HFusion is a high-level framework on Bisheng IR for operator fusion and automatic scheduling. The **AutoSchedule** module generates efficient schedules for Ascend NPU once fusion units are fixed. Design goals include:

- **Automation**: Choose scheduling and Tiling strategies from fusion patterns and operator traits.
- **Extensibility**: Common scheduler base and kernel abstractions for new strategies.
- **Performance**: Dynamic shape, multi-core reduce, and related optimizations.
- **Engineering**: Schedules expressed as reusable, interpretable Transform Dialect sequences.

### Hardware Background

The Ascend NPU uses a multi-level memory hierarchy: global memory (GM) has large capacity but high access latency, while on-chip memory (e.g., L1, UB) has lower latency but limited capacity. To leverage on-chip memory bandwidth and reduce global memory traffic:

- **Maximize on-chip memory utilization**: Through large-scale operator fusion, multiple ops are merged into the same kernel, so intermediate results are reused in on-chip buffers and GM read/write counts are reduced.
- **Satisfy hardware access constraints**: On-chip memory (e.g., UB) access must meet hardware requirements; for example, **UB access requires 32-byte alignment** (stride-align). Otherwise, misaligned access can cause runtime errors or performance degradation.
- **Fit Tiling and loop structure**: When generating Tiling and loop nests, stride/size/tile alignment constraints must be respected so that the resulting kernel complies with hardware specifications.

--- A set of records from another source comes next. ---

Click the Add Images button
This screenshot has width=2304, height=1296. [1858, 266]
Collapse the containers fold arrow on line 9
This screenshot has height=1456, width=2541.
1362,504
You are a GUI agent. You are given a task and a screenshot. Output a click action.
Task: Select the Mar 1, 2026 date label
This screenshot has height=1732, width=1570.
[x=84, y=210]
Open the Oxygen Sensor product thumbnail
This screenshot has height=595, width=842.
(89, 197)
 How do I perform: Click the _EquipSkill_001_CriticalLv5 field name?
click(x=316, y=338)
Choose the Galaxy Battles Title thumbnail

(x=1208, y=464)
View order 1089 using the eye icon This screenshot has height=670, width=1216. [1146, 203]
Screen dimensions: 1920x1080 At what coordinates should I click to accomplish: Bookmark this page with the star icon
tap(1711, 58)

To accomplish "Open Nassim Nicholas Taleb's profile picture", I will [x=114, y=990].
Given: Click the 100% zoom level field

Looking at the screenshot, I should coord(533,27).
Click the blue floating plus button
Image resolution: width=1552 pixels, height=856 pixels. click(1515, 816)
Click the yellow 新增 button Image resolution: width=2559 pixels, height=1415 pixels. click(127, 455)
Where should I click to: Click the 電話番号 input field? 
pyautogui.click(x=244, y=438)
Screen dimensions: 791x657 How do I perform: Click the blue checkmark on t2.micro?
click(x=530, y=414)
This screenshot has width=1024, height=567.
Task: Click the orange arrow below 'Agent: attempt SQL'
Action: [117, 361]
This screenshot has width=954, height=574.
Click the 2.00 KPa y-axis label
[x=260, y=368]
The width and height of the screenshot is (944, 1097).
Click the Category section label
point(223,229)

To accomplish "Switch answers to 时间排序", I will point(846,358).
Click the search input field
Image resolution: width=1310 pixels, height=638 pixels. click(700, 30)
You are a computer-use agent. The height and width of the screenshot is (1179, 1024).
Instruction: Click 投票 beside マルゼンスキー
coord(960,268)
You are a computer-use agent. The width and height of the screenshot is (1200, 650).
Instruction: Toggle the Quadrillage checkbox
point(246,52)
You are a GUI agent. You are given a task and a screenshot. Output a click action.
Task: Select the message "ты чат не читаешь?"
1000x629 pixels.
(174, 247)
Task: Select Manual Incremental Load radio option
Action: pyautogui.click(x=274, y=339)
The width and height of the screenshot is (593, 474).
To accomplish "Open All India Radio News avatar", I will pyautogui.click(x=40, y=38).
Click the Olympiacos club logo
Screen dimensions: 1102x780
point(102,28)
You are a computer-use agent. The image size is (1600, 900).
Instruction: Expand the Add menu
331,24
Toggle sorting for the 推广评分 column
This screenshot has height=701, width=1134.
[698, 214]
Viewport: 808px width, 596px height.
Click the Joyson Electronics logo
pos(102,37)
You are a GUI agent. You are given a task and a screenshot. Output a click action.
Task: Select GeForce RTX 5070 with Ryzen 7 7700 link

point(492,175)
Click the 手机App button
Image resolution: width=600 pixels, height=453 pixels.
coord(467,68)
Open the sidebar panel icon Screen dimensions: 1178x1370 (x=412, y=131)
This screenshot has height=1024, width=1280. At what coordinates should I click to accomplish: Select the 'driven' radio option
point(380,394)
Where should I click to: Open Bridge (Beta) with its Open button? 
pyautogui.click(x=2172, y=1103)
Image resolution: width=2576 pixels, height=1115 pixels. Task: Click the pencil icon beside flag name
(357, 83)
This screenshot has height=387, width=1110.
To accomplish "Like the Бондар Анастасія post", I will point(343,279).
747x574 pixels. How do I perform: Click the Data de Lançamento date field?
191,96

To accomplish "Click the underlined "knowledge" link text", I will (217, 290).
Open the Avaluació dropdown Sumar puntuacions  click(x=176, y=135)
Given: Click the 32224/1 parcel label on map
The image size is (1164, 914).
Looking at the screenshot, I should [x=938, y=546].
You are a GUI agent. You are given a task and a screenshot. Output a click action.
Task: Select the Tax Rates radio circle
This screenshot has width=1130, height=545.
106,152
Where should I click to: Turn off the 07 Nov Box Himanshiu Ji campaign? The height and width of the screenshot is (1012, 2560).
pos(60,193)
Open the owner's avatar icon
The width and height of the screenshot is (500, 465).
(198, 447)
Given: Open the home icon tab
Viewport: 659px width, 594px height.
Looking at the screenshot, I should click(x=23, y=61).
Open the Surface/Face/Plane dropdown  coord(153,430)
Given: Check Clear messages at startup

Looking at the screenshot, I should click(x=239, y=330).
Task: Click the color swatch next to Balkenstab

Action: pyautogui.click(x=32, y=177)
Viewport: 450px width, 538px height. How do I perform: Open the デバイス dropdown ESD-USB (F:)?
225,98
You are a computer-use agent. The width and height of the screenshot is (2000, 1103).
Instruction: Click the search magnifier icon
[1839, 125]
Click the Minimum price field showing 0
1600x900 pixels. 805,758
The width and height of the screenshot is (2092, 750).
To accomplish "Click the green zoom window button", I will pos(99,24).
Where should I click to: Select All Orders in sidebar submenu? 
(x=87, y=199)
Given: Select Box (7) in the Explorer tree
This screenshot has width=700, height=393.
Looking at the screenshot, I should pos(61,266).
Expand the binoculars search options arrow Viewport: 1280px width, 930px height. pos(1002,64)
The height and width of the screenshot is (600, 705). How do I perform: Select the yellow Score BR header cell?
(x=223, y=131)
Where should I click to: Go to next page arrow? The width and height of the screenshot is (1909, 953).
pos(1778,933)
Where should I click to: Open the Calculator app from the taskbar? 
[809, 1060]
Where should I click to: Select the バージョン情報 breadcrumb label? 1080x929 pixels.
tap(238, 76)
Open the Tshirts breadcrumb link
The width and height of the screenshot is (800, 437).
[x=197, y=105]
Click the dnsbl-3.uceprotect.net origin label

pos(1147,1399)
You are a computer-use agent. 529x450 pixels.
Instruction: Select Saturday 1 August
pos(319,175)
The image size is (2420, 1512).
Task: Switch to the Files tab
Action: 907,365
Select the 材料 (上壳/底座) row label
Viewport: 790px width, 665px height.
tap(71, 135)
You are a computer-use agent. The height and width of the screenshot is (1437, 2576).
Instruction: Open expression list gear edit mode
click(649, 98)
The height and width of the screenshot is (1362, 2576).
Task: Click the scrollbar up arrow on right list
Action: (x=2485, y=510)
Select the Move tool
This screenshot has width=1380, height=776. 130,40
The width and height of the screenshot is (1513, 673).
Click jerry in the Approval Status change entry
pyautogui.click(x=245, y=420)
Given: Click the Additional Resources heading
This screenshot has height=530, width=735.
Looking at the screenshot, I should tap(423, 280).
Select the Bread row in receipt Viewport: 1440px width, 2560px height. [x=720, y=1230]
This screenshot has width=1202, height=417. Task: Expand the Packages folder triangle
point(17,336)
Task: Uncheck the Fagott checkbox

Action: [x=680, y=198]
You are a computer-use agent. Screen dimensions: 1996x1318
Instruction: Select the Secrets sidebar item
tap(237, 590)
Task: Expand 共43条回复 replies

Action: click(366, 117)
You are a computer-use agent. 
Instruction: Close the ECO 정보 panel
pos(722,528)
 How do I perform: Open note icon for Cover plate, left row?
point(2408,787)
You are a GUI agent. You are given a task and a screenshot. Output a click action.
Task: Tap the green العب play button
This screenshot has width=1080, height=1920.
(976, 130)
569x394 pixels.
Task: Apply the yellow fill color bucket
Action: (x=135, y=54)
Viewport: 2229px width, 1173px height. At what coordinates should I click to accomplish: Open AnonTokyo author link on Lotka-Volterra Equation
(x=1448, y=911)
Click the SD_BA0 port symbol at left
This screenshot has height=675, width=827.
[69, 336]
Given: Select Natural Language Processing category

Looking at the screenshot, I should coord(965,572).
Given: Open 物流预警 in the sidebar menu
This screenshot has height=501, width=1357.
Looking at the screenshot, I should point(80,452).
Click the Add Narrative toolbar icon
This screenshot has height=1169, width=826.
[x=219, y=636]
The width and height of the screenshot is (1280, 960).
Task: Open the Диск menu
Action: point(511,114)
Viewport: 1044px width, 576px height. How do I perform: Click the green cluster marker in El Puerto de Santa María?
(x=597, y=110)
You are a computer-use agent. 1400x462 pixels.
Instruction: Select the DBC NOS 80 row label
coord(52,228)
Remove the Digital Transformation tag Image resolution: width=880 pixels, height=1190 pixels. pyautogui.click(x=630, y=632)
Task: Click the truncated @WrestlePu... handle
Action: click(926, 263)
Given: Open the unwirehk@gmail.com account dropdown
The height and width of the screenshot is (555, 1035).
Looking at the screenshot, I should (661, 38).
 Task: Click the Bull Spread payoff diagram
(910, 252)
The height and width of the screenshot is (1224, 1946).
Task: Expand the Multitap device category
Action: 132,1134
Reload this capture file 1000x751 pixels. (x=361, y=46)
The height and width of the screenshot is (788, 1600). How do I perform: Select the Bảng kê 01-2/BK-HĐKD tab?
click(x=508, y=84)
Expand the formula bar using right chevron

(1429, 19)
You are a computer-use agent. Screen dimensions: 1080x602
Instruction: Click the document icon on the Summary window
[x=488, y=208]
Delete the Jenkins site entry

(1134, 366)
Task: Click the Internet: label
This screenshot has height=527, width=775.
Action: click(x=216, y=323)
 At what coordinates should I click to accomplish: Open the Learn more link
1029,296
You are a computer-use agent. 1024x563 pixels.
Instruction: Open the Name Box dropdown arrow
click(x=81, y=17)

AutoSchedule is designed around these hardware characteristics: it uses automated scheduling and Tiling strategies to maximize on-chip memory utilization while preserving legality.

### Algorithm Principle

The core algorithm centers on **large-scale operator fusion + dimension-mapping-driven loop generation + Transform Dialect fusion execution**:

1. **Dimension Analyzer axis mapping**
   - `DimensionAnalyzer` analyzes the axis mapping of each op in the kernel relative to the anchor (`getCommonAxis`, `getNormalizedInterchange`, etc.).
   - It establishes the correspondence between tensor dimensions and anchor dimensions, supporting broadcast, reduce, transpose, and other patterns.
   - This provides dimension-level information for subsequent Tiling and loop construction.

2. **Loop generation and op fusion**
   - Based on the axis mapping, a unified loop structure is generated for the fusion graph, and ops are fused into the same loop via MLIR Transform Dialect primitives such as `fuseIntoContaining`, `fuseLoops`, and `coalesceLoops`.
   - During fusion, hardware constraints are explicitly enforced: stride-align (32-byte alignment), size-align, tile-align, etc., so the generated IR meets Ascend NPU memory access rules.

3. **Tiling computation and selection**
   - Using `StmtExprBuilder` and the `Expr` system, together with static or dynamic shape, multiple candidate Tiling schemes (`TilingCases`) are generated.
   - `getStrideAlignments()` and `getTileAlignments()` are applied during Tiling; dimensions are adjusted with `alignTo(alignment)` to produce valid Tiling that satisfies stride-align and related constraints.
   - A best `TilingKey` is chosen (e.g., by cost or alignment), and the schedule description is built accordingly.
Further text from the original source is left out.